Problem statement: Search the data below, and report every line in which "breadcrumb" occurs.

#### Supplied data

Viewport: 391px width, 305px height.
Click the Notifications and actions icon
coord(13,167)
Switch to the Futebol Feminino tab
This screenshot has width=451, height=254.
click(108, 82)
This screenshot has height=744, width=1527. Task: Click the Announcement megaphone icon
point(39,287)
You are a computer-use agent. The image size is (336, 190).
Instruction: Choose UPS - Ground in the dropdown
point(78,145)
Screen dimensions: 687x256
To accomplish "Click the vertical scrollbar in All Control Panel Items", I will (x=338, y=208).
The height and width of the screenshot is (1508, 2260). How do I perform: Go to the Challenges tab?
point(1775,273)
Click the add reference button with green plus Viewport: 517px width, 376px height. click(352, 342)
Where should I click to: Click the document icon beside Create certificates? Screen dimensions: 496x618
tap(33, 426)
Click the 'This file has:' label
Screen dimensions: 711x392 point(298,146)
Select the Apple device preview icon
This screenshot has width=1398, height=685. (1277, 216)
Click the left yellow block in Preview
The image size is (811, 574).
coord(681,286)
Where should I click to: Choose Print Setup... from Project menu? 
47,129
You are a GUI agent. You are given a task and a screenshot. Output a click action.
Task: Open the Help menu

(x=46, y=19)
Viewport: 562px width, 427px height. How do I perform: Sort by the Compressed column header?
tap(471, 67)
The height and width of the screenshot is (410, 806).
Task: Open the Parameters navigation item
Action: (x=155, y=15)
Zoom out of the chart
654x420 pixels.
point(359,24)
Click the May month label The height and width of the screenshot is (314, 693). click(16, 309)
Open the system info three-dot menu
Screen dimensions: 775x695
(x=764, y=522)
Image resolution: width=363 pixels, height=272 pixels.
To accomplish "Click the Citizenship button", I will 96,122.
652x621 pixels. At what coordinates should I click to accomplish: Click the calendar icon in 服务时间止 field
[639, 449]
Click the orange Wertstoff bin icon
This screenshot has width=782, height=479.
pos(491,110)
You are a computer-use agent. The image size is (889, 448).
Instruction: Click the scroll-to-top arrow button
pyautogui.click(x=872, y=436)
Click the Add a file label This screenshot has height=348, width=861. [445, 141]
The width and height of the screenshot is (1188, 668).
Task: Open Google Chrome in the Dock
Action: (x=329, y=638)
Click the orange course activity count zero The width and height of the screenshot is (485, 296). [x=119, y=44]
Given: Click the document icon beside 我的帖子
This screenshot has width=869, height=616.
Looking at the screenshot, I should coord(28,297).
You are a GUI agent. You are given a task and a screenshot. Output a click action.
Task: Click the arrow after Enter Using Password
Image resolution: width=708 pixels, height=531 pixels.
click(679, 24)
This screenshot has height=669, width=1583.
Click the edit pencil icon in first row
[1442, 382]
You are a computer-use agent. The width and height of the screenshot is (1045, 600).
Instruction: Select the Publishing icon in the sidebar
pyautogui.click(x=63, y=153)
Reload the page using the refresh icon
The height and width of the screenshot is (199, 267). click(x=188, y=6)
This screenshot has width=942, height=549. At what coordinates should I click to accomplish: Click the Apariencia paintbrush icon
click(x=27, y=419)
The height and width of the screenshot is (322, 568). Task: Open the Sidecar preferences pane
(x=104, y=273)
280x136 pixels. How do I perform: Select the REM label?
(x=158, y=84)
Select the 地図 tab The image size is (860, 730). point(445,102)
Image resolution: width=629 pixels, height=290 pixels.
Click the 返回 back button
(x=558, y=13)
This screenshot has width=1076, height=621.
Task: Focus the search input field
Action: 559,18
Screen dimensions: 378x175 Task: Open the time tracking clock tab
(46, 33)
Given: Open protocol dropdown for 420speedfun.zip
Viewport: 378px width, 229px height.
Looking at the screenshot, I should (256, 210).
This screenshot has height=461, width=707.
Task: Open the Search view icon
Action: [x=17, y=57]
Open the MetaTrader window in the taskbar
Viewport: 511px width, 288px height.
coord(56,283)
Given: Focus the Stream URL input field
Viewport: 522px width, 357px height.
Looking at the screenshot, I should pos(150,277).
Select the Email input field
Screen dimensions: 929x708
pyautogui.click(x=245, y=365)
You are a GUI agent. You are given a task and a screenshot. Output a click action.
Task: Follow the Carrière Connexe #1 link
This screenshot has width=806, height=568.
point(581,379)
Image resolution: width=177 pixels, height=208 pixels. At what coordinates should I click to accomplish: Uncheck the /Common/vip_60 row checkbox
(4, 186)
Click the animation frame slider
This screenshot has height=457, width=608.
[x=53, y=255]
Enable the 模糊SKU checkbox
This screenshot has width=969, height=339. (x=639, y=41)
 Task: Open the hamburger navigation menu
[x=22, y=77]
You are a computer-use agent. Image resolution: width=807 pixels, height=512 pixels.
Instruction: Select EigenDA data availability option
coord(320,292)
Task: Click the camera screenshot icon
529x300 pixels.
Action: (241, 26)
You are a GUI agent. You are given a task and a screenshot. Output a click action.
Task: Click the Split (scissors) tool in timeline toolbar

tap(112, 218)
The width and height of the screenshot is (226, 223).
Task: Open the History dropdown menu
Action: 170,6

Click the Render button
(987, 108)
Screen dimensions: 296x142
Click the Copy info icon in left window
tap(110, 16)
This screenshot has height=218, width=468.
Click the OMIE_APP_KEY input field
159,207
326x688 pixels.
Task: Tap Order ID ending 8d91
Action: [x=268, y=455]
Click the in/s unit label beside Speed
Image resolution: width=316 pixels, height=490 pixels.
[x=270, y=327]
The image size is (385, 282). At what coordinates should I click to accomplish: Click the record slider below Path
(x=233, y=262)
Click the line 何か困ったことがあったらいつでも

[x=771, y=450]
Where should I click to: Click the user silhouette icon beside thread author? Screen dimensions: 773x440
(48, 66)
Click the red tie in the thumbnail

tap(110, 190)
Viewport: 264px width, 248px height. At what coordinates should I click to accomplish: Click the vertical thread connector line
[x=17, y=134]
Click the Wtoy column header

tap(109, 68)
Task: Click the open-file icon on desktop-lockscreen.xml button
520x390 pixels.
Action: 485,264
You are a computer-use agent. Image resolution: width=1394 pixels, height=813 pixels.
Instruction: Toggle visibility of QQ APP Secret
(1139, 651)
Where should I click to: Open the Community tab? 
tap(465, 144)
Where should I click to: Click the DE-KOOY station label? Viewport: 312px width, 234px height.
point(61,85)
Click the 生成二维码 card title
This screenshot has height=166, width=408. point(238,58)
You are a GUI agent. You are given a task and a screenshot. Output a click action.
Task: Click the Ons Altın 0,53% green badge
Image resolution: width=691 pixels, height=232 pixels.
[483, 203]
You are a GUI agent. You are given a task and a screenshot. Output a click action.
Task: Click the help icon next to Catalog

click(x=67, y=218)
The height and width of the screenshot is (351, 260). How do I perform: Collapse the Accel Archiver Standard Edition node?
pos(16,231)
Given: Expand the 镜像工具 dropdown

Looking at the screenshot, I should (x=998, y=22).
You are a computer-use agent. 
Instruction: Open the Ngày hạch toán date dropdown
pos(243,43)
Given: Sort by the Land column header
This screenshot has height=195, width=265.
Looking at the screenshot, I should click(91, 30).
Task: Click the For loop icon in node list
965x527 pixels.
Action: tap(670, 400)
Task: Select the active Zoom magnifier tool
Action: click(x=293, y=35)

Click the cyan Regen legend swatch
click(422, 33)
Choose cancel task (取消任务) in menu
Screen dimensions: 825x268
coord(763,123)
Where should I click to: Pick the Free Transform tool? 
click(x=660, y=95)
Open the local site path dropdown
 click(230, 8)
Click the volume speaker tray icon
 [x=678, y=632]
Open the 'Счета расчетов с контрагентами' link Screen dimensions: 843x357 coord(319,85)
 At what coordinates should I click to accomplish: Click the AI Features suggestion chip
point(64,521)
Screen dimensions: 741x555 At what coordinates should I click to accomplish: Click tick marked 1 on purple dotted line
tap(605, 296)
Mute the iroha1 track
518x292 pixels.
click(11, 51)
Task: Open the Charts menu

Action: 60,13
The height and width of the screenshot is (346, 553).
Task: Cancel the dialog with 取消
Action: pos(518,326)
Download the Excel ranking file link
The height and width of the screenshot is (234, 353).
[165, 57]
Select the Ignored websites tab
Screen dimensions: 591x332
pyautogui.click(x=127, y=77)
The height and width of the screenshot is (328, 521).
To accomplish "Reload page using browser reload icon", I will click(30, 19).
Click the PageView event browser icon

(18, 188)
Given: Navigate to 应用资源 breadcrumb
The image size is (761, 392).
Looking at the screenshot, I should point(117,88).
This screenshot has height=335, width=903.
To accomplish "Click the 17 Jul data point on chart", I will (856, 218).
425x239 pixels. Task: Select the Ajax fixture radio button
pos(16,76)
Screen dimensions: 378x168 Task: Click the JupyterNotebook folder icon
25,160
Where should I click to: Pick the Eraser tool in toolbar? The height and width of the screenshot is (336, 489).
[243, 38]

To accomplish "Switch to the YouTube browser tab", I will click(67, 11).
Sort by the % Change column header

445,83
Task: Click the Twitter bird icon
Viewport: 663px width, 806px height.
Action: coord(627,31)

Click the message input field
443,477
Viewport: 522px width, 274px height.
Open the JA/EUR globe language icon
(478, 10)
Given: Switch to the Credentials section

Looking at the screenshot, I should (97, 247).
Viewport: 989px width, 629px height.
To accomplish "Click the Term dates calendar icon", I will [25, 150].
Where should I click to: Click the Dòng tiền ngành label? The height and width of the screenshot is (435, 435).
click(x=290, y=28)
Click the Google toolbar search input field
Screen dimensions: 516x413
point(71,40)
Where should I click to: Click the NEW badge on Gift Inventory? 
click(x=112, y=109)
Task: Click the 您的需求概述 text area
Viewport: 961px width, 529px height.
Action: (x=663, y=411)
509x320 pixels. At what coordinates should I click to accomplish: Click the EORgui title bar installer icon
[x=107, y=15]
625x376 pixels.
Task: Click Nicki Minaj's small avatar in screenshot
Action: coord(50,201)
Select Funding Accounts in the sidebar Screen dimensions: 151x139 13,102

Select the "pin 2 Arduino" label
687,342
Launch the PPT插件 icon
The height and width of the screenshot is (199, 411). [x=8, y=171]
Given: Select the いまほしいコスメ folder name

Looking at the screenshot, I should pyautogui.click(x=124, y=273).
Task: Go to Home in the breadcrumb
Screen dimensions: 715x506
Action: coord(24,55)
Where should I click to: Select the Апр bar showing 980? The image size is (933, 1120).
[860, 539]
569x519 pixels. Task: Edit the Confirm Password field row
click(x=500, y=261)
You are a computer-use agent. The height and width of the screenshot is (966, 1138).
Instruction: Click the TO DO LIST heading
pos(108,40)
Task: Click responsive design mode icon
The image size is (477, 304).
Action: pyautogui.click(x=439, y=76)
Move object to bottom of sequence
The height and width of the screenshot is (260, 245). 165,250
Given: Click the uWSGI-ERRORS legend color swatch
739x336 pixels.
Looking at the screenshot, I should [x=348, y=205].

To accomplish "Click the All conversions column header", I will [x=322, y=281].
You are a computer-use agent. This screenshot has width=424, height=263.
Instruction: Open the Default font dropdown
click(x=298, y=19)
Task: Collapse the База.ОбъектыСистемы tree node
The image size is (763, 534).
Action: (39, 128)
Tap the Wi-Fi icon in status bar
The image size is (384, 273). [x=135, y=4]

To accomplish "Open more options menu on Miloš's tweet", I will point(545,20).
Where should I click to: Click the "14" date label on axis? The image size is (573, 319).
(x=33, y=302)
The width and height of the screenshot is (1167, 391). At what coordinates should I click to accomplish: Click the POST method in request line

########

Response below:
Given: Navigate to 应用资源 breadcrumb
Task: Go to Home in the breadcrumb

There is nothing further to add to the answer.